Cleveland Park is the largest park in Greenville, South Carolina, much of its more than 120 acres being greenway along Richland Creek and the Reedy River near the city's "most elegant neighborhoods."

On December 31, 1924, with encouragement from Greenville Park Commission chairman John Alexander McPherson, prominent Greenvillean William Choice Cleveland donated a crescent-shaped 110 acres on the southeast side of town to be used as a park and playground, a recreational area he hoped would complement his new housing development, Cleveland Forest, and would include an equestrian park and paddocks where residents could board their horses. (Stables managed by private owners existed adjacent to the park until they were demolished in 2014.) In 1925, the city of Greenville created two baseball fields, a horse ring, and a playground, and the park officially opened on January 1, 1926.

By 1928, during the administration of Mayor Richard Watson, when a $110,000 bond issue to develop the park was approved, the park was surveyed at 126 acres. Land around the river was boggy and prone to flooding, a deficiency partially remedied during the Great Depression when the WPA channelized the river bed, greatly improving drainage.

In its earliest years the park included a Girl Scout meeting place and a nine-hole public golf course, built and abandoned in the 1930s. A swimming pool and skating rink were added in 1929; but in 1964, during the Civil Rights Movement, the whites-only pool was closed to prevent it from being integrated. First a sea lion exhibit replaced the pool, then a rose garden; finally in 1988, tennis courts replaced both garden and skating rink.

In 1930, the Greenville Garden Club began to renovate a Civil-War era rock quarry into the Rock Quarry Garden. The garden won a Better Homes and Gardens award in 1932; but by the 1960s, it was neglected and overgrown. Another renovation project revitalized the garden in the 1980s, and in the 21st century, the Rock Quarry Garden became a popular wedding and reception venue.

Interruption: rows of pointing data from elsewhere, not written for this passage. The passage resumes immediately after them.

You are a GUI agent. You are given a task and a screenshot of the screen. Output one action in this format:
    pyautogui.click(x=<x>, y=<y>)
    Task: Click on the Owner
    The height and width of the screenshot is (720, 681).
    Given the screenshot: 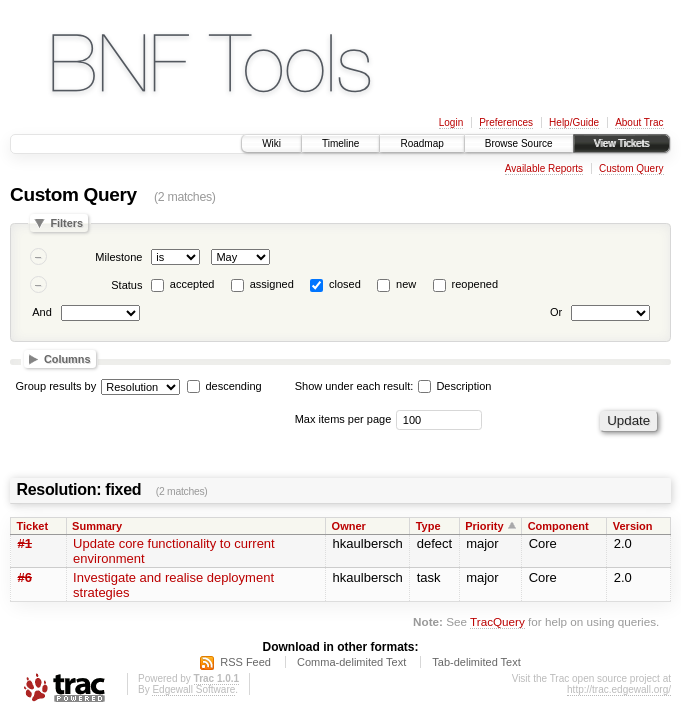 What is the action you would take?
    pyautogui.click(x=349, y=526)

In the 21st century, the park, now adjacent to the Greenville Zoo, included a softball field, volleyball and tennis courts, several playgrounds, a Vietnam Veterans Memorial, and eight picnic shelters. The Swamp Rabbit Trail runs through the park, and it also includes the Fernwood Nature Trail, the Ramona Graham Fitness Trail, and the Troop 19 Trail. A distinctive landmark is the memorial to Rudolf Anderson, a Greenville native shot down over Cuba in October 1962, the only American casualty of the Cuban Missile Crisis. The Anderson memorial features an F-86 Sabre and panels explaining Anderson's life and mission.